For external fund manager investment options, we rely on the external fund managers to provide the information. This means it will take longer to finalise and we expect unit prices for external fund manager investment options to be available by late July.

The reinvestment of your 30 June distribution will be processed with an effective date of 1 July using the fund’s post-distribution price. This reinvestment amount will be incorporated into the opening balance on your Annual Statement for the following financial year and will not appear as a separate transaction on your 2017/18 statement. 

Distributions (if any) that will be reinvested are referred to as a ‘distribution awaiting reinvestment’. For example, if you receive a distribution for the period ending 30 June that you intend to reinvest, that amount is referred to as the ‘distribution awaiting reinvestment’ on 1 July of the following financial year. This is due to unit price delays and once received this will appear as a Distribution reinvested.
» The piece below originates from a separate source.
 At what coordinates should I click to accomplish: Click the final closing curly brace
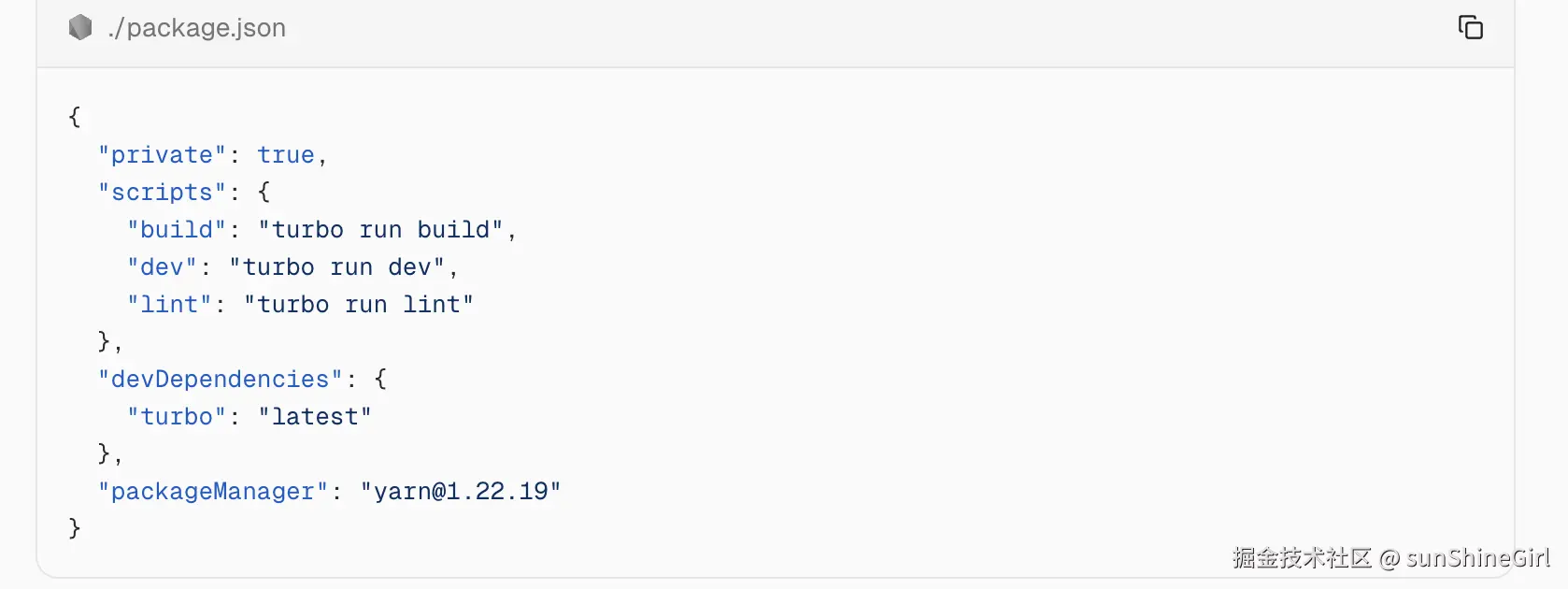[x=75, y=528]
On your Annual Statement for the following financial year, the reinvestment amount will be incorporated into the opening balance and will not appear as a separate transaction.

Your bank account will be debited as normal; however we will need to wait until the unit prices are available for all funds before your money can be processed into your account. This delay won’t impact you as you will receive the unit price for the effective date of your savings plan.
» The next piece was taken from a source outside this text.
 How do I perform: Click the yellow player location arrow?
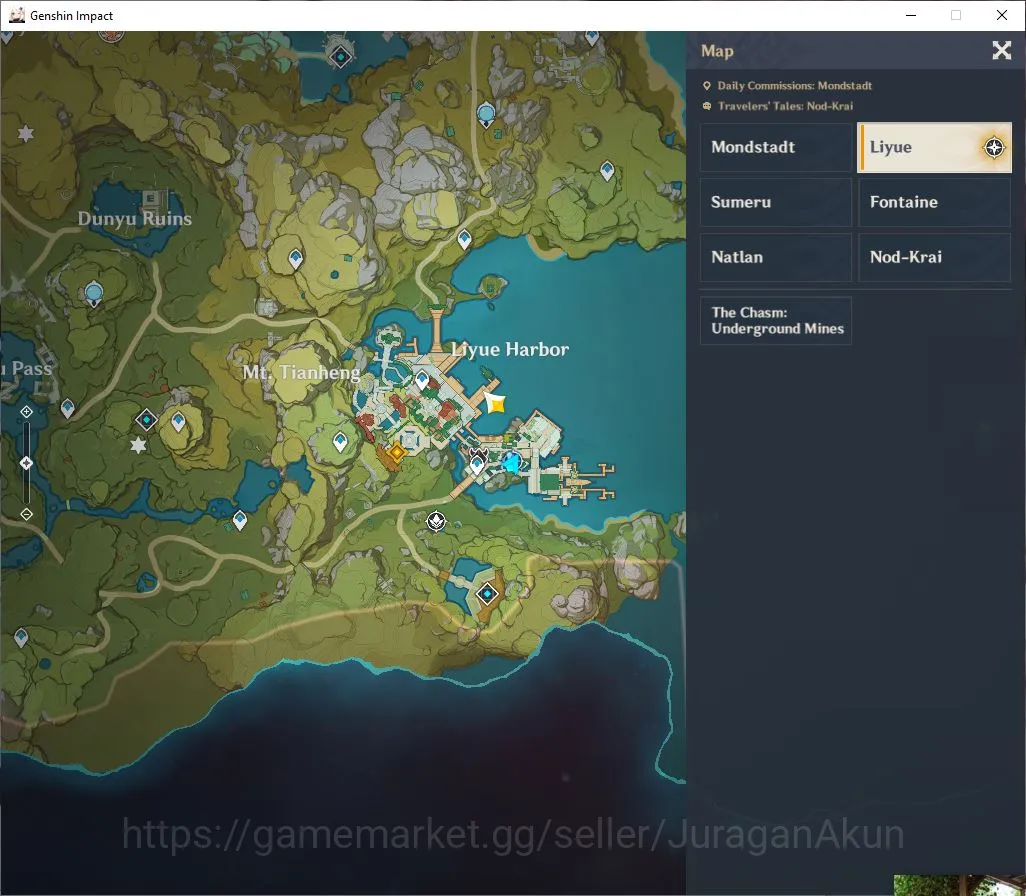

During July there may be delays in issuing unit prices as we finalise year-end distributions. While unit prices are unavailable, we are not able to process transactions, including withdrawals.
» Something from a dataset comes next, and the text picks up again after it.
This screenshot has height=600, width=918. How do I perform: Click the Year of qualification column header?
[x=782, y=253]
This delay will not affect the value of your investment or the value of any transactions made during the year-end period. When unit prices are issued, transactions will be processed for the day they were received and accepted.

We will endeavour to obtain the prices and process transaction requests as quickly as possible.

Yes, we expect the regular withdrawal plan to be affected by the unit pricing delays. We will need to wait until the unit prices come in for all funds before regular withdrawal plan payments are processed. Once we have the unit prices, clients should expect to receive their funds within five to seven business days.

In general, distributions that occur during the year reflect income only. If capital gains have been realised during the financial year, these are generally included in the June distribution.

Perpetual elected into the Attribution Managed Investment Trust (AMIT) regime for the majority of Perpetual’s investment funds for 2017/18 and subsequent years.  Each fund that has elected into the AMIT regime is now referred to as an AMIT.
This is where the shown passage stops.